Everything about these reviews is accurate. The show's judges are again either obnoxious, completely inarticulate, or gushing, although their personalities are not divided up as neatly as in American Idol, and their comments are not as predictable (dog, that was hot!). The inventors, like the singers, are again the subject of mocking or gauzy featurettes, with music to indicate whether you are supposed to find this person inspiring, ridiculous, or heartbreaking. Every moment that is at all dramatic is seen eight times in teasers before the show will agree to show it to you.

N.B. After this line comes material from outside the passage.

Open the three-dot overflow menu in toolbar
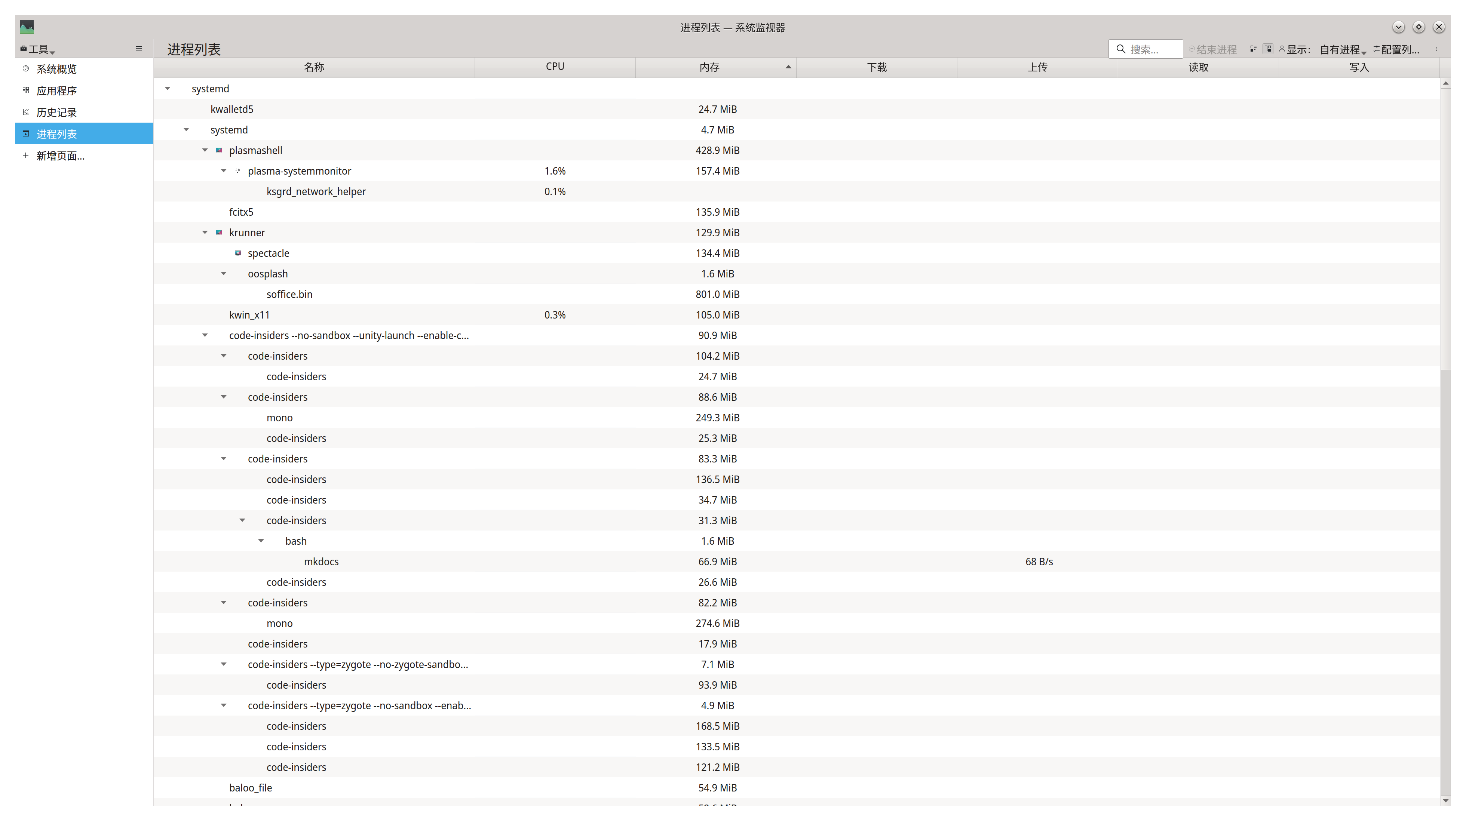 pyautogui.click(x=1436, y=49)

None of this keeps the show from being, for me, genuinely fascinating. Unlike American Idol, which features young people (within their genre of choice) trying to sound as much like other singers as possible, American Inventor focuses entirely on individual eccentrics, something Idol only does in the early qualifying rounds and the shows cobbled together with the express purpose of ridiculing people who can't sing. Also, you learn very little about a person singing a song badly; they might be slightly delusional for trying to attend the audition, but that's about all you can feel. The situation is pathetic but little more.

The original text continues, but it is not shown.